Copy out the material below word for word, starting at the line with "Close the 区域 window" and running through the end of the material. Leave out the pictures.
— Begin SUPPLIED MATERIAL —
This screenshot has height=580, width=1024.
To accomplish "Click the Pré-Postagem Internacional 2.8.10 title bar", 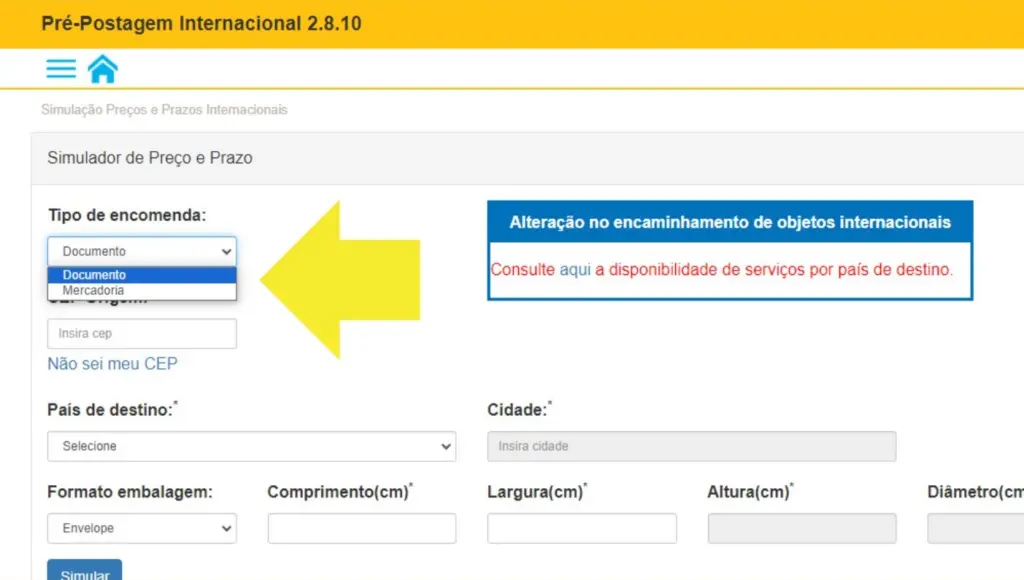I will [200, 22].
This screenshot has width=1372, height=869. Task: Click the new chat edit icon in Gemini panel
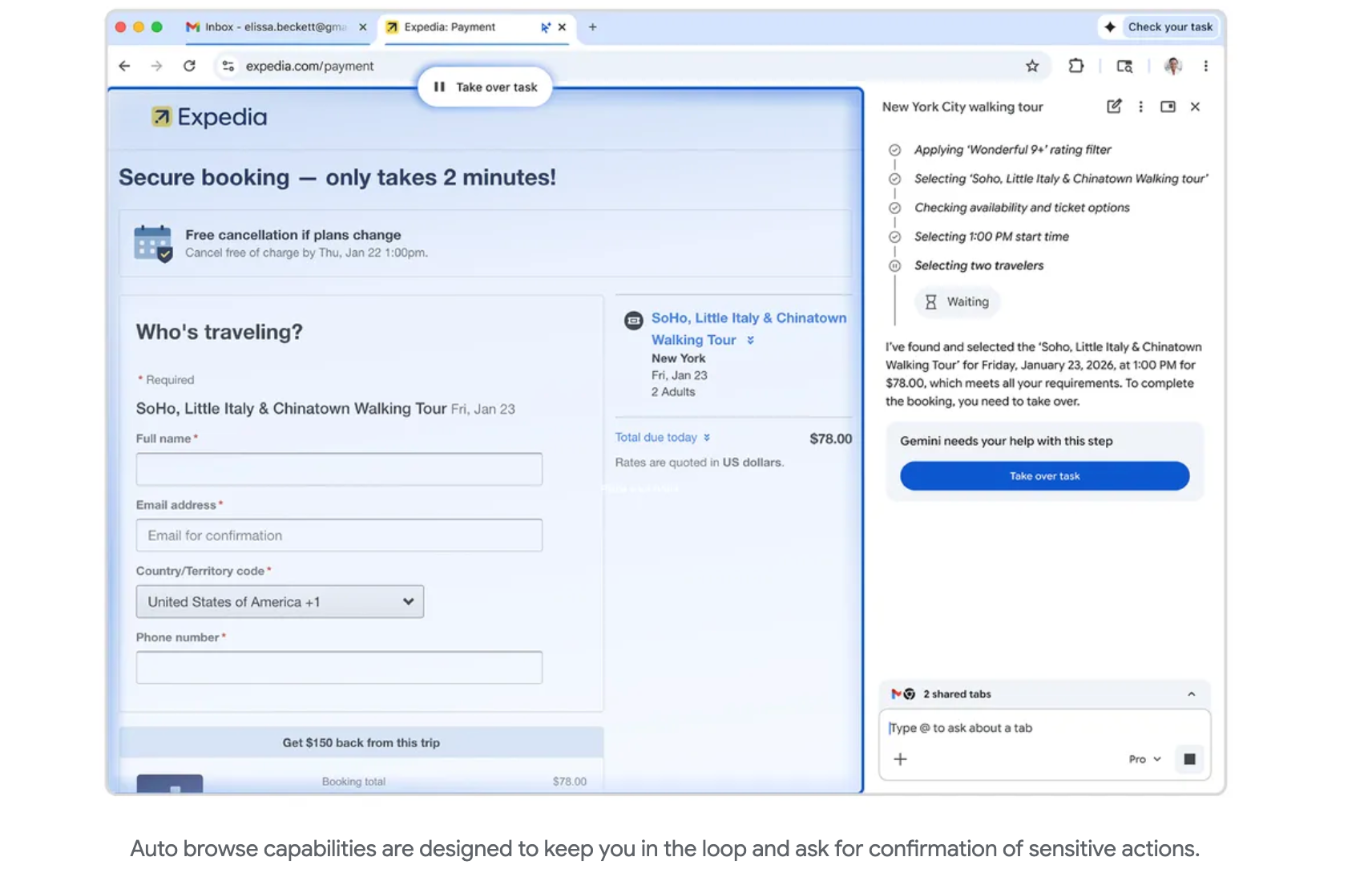(x=1113, y=107)
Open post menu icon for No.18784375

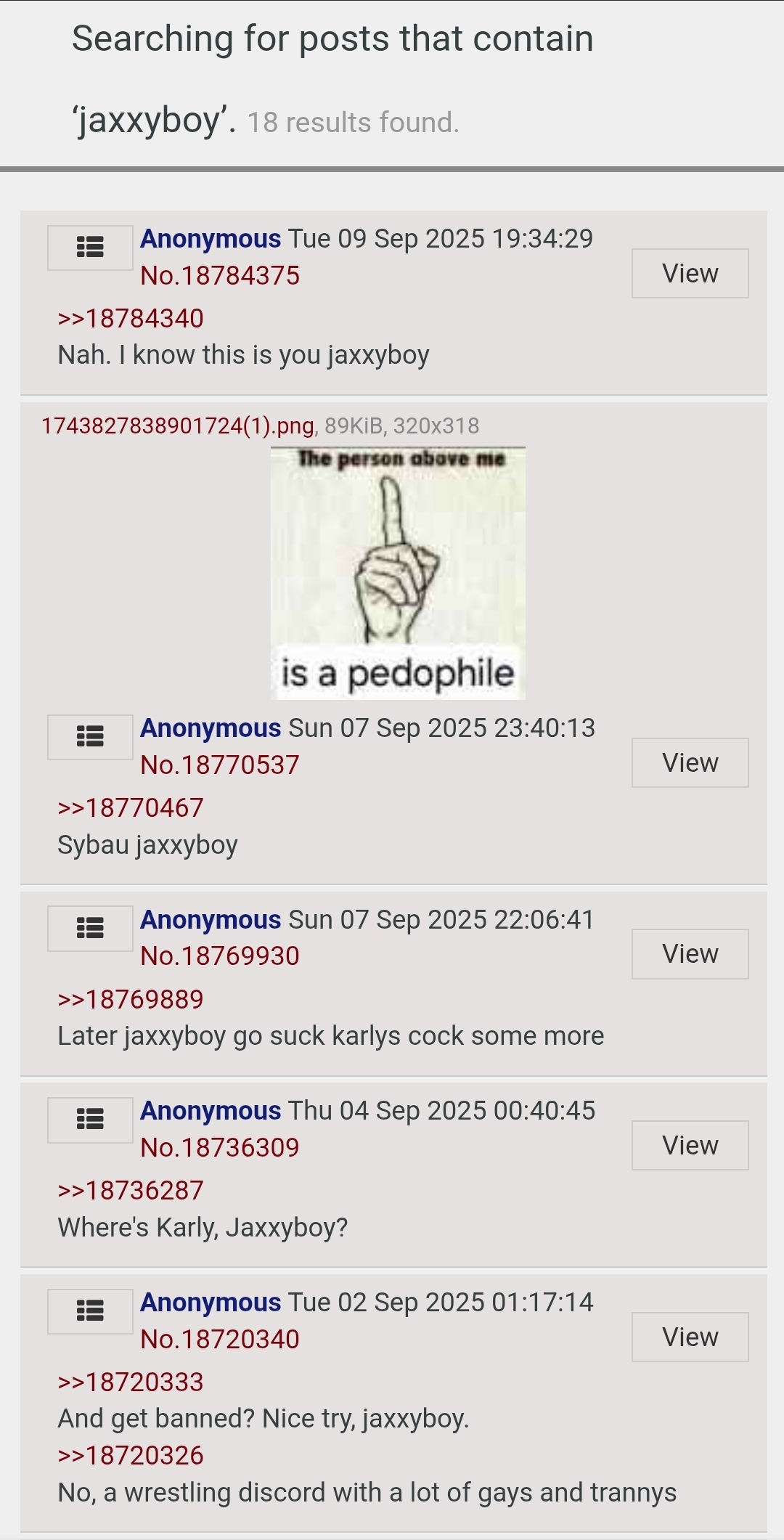click(90, 248)
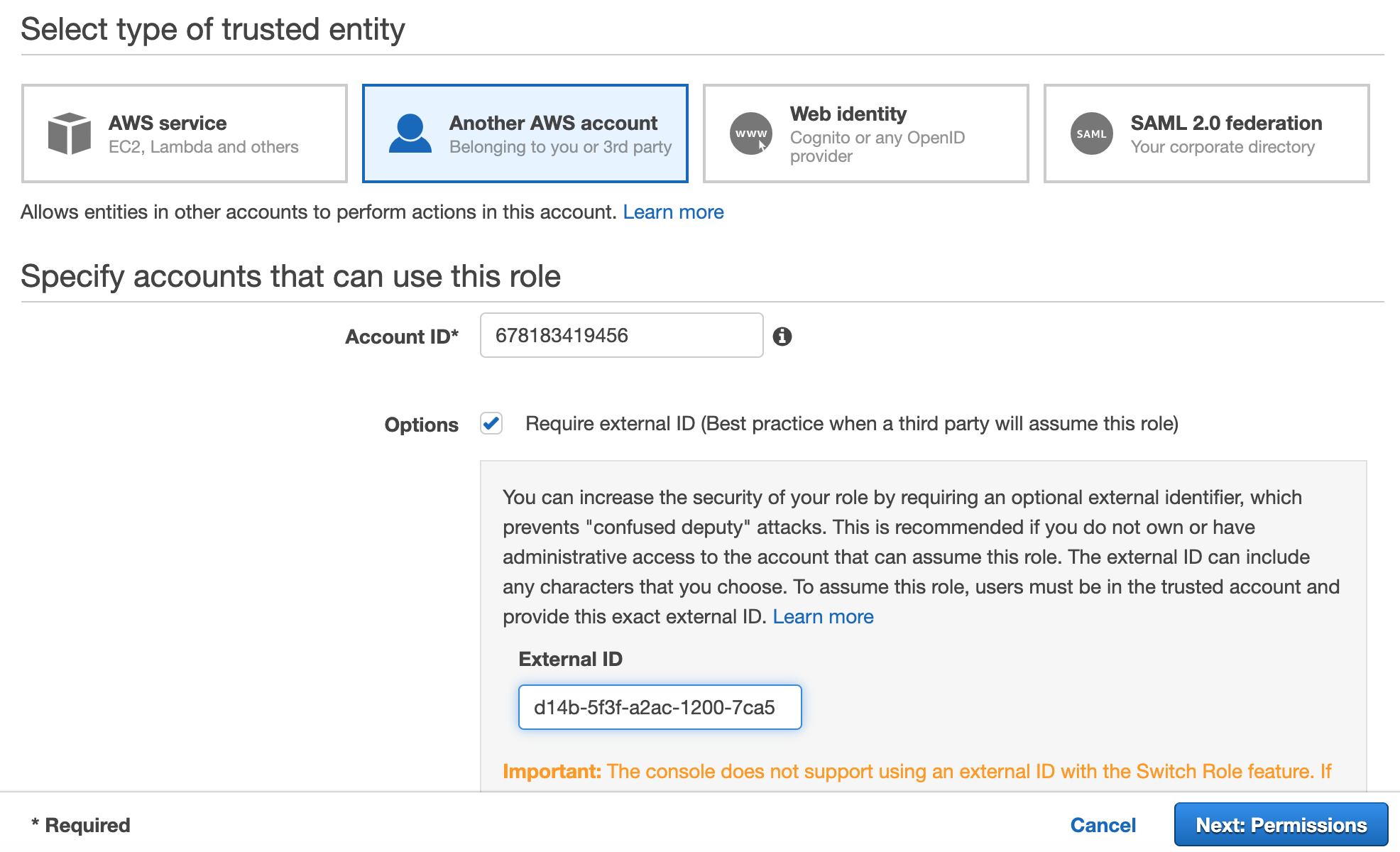
Task: Click the External ID text field
Action: [x=660, y=707]
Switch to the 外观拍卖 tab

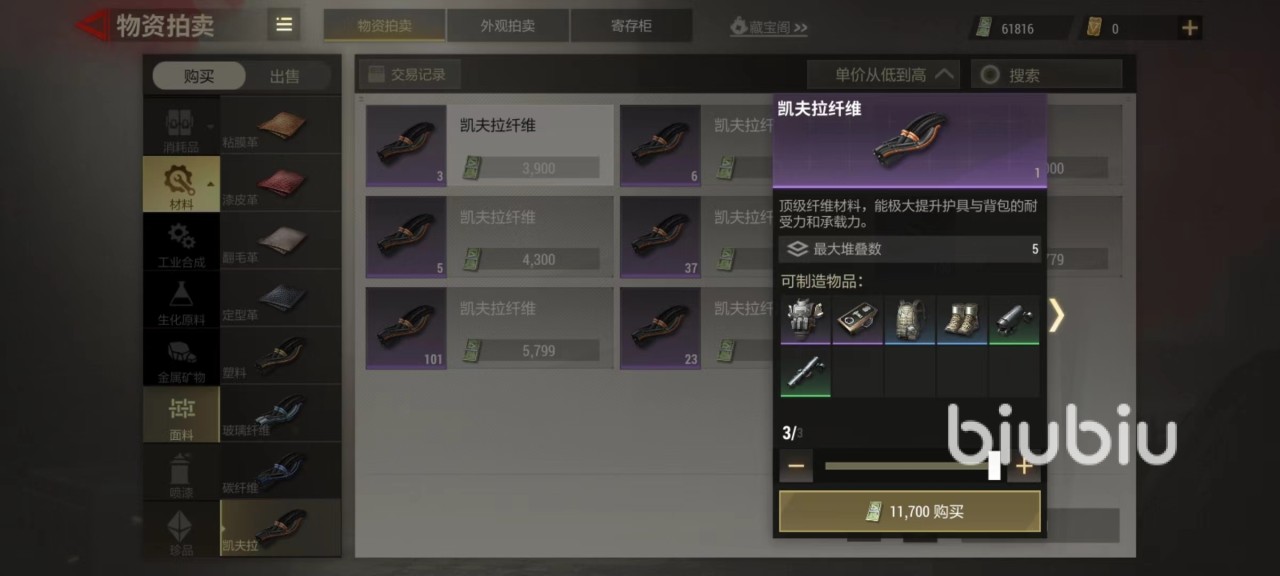(x=508, y=26)
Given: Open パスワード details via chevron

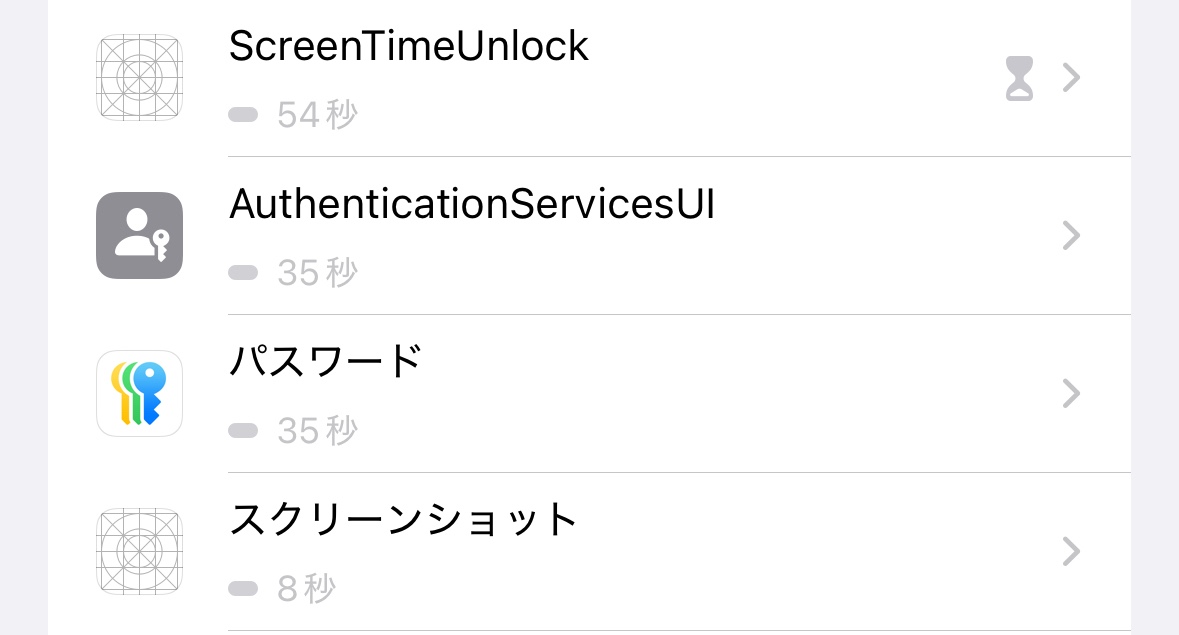Looking at the screenshot, I should click(1071, 393).

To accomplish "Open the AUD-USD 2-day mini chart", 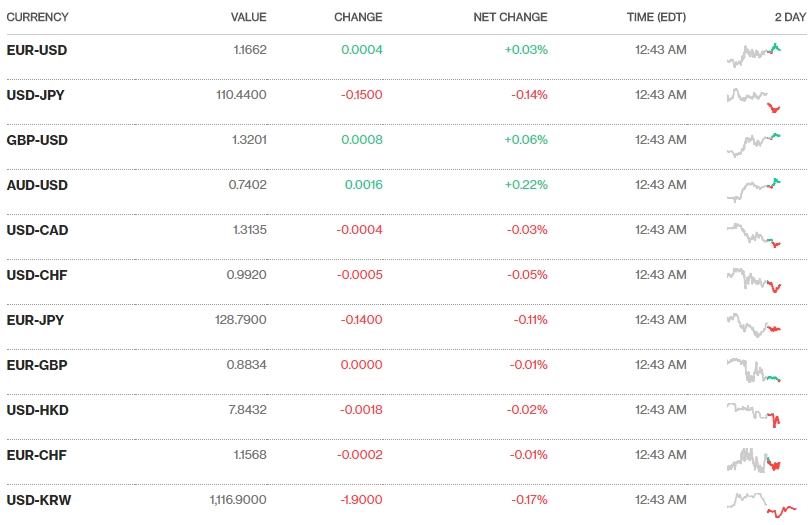I will (x=754, y=188).
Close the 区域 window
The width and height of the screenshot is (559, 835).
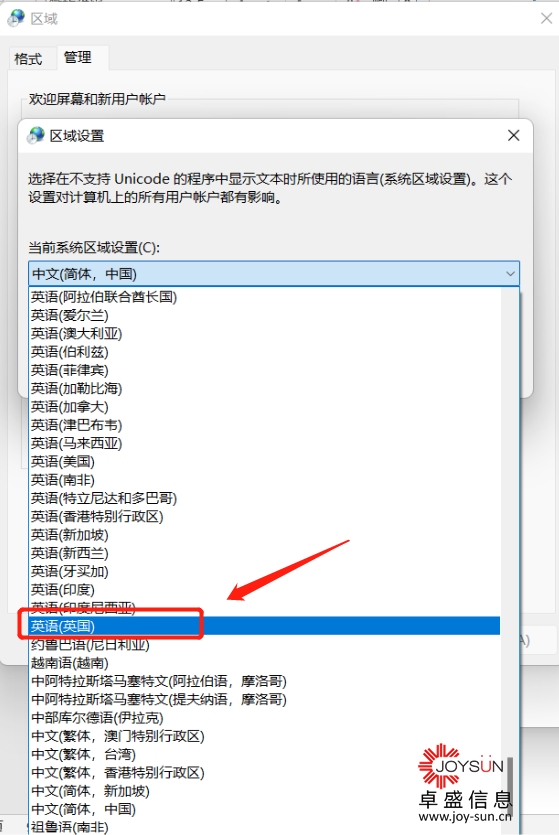coord(546,18)
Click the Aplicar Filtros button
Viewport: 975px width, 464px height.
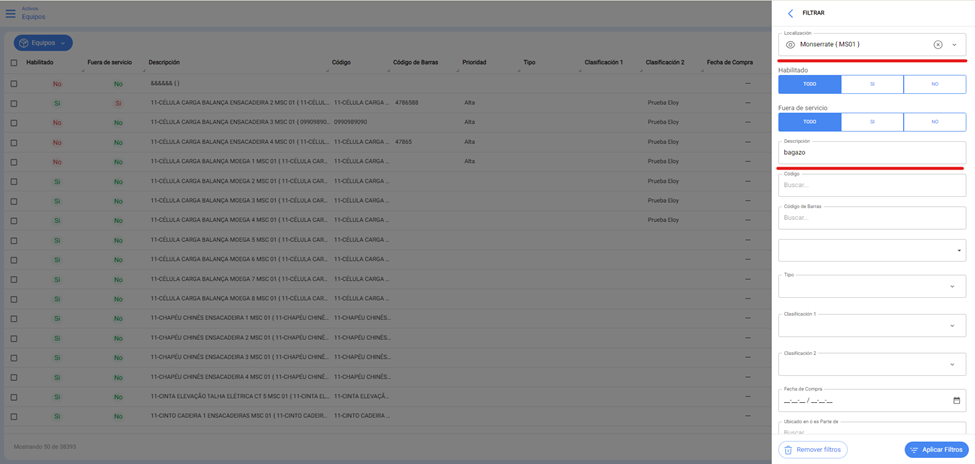(x=936, y=450)
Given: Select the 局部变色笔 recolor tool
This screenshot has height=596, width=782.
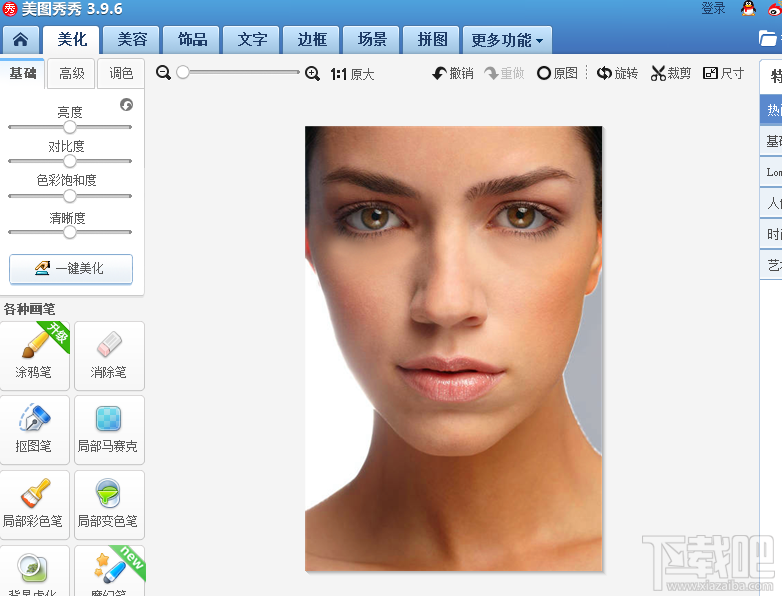Looking at the screenshot, I should click(x=109, y=505).
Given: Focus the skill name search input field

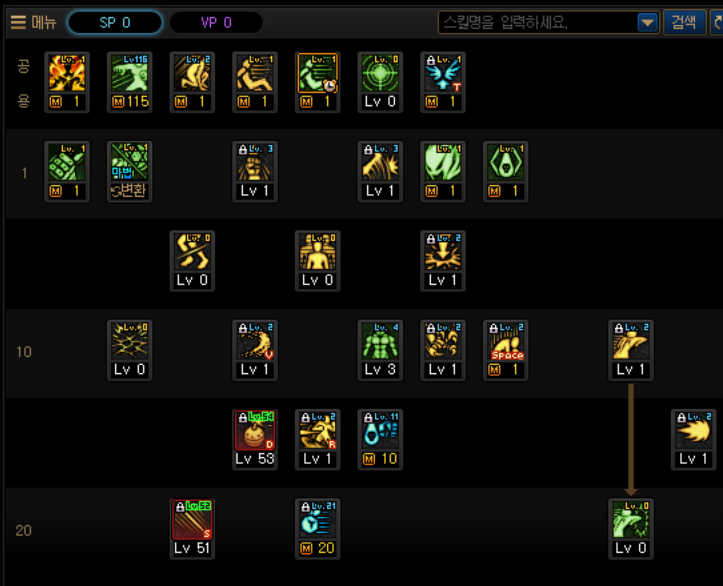Looking at the screenshot, I should click(538, 22).
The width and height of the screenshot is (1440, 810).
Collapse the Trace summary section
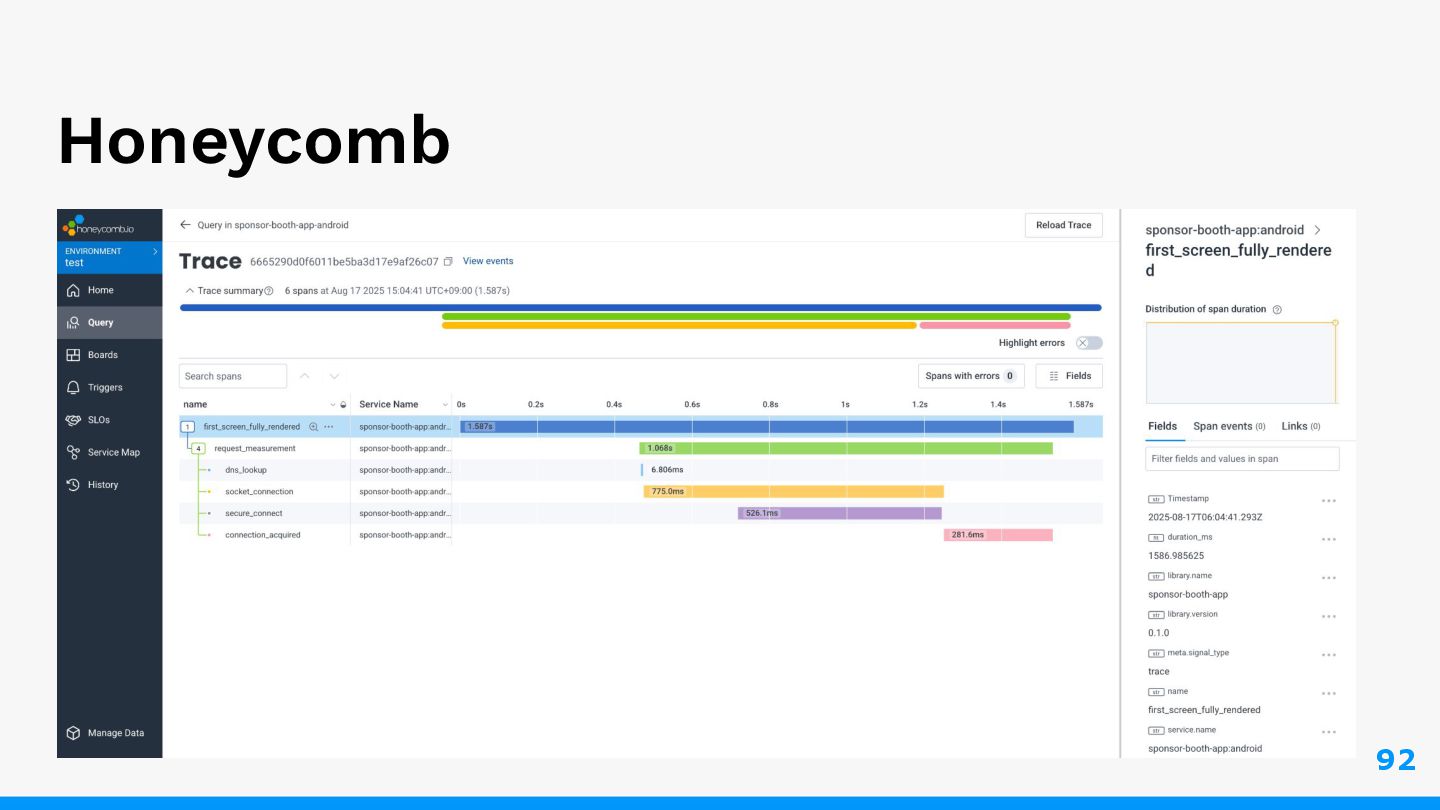[x=190, y=291]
— End SUPPLIED MATERIAL —
- **EXPECTED OUTPUT**
Close the 区域 window
The width and height of the screenshot is (559, 835).
coord(546,18)
Click the Aplicar Filtros button
Viewport: 975px width, 464px height.
(x=936, y=450)
Given: Select the 局部变色笔 recolor tool
This screenshot has height=596, width=782.
Looking at the screenshot, I should click(x=109, y=505).
Given: Focus the skill name search input field

Looking at the screenshot, I should click(538, 22).
The width and height of the screenshot is (1440, 810).
Collapse the Trace summary section
[x=190, y=291]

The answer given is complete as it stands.